§ SELECTED PASSAGE:
BEGIN

State-less governance? I wish we could get there, but unless you seriously start re-engineering human behavior clear to what's effectively mind control, it's not likely to leave the realm of fiction. The government (and there will probably be only one) of 2500 AD won't look like our governments, but there will always be social problems of some kind so long as there's such thing as society, and whatever arbiter is called on to settle these problems becomes the de facto state.
Clinical immortality? Seriously, there's people opposed to clinical immortality? "No thanks, I'll take slow death"? You have two choices, pick one:
A) Hug your great-great-great-granddaughter (titanium-laced bones, skin strong as spider silk) and tell her that you've chosen to leave this world at the age of 250 as your brain has finally filled up and you figure it's better to have a new person than to start removing memories or relying on computers. She laughs and tells you about the new neuron upgrade.

END

§ TASK SET:
#1 Decide whether each statement below agrees with the passage on future government and clinical immortality, answering yes or no and quoting the words of the passage that settle it. (a) The writer expects the government of 2500 AD to resemble today's governments. (b) In choice A, the person leaves this world at the age of 250. (c) The writer predicts several governments in 2500 AD.
#2 Write a continuation of the passage on future government and clinical immortality, starting after its final sentence.

§ INFORMATION PROVIDED:
BEGIN

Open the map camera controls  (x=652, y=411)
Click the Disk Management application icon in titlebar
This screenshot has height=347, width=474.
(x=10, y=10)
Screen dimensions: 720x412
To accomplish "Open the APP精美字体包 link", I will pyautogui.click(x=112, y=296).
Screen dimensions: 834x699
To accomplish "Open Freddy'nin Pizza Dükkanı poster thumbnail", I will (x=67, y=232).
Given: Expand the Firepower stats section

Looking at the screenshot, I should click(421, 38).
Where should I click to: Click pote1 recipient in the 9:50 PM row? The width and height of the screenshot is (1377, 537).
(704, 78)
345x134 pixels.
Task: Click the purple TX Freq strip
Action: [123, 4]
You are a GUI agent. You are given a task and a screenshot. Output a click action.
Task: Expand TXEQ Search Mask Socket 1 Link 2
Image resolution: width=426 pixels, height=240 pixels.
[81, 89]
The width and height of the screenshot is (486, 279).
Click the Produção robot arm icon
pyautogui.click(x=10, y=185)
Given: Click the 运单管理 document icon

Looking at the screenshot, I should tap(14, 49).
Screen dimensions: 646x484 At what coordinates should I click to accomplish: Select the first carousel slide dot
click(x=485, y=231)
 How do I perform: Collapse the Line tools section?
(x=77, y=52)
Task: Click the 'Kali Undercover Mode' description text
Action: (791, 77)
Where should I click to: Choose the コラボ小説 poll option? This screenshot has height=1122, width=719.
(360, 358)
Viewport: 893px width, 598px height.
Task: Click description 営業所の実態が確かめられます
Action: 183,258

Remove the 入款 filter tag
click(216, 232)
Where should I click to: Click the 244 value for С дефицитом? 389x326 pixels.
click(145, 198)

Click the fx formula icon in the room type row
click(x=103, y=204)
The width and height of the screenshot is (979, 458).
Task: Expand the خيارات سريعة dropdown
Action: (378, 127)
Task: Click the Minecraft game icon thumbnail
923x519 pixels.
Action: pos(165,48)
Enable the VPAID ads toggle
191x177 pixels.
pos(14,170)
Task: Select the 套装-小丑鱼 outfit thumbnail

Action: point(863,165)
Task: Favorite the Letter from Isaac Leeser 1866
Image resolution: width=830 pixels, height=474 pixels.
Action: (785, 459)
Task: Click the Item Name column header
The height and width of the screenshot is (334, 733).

END

§ ANSWERS TO THE EXERCISES:
#1
(a) No: "won't look like our governments"
(b) Yes: "leave this world at the age of 250"
(c) No: "there will probably be only one"

#2
B) Start forgetting things, slowly but surely, your granddaughter with tears in her eyes as she reluctantly signs you over to a nursing home. You don't know who these people are, you can't remember their names or even what you had for breakfast this morning (some form of mush, most certainly), the uncontrolled prions of Alzheimer's ravaging your thoughts. There's a four-digit code to get out of the building, and it's the current year. What year is it, again? You have no idea. 2010? Is Barack still president? By the time your lungs finally stop moving air and your DNR kicks in, you don't even remember your name.
No, seriously, pick one. The only rational opposition is of the "either we can't have kids or the world will become overpopulated" variety, and that's something we can deal with through better land management and space expansion.
This isn't fantasy, just futurism. Average, unfunded college kids getting and staying rich through making websites? Now that's fantasy.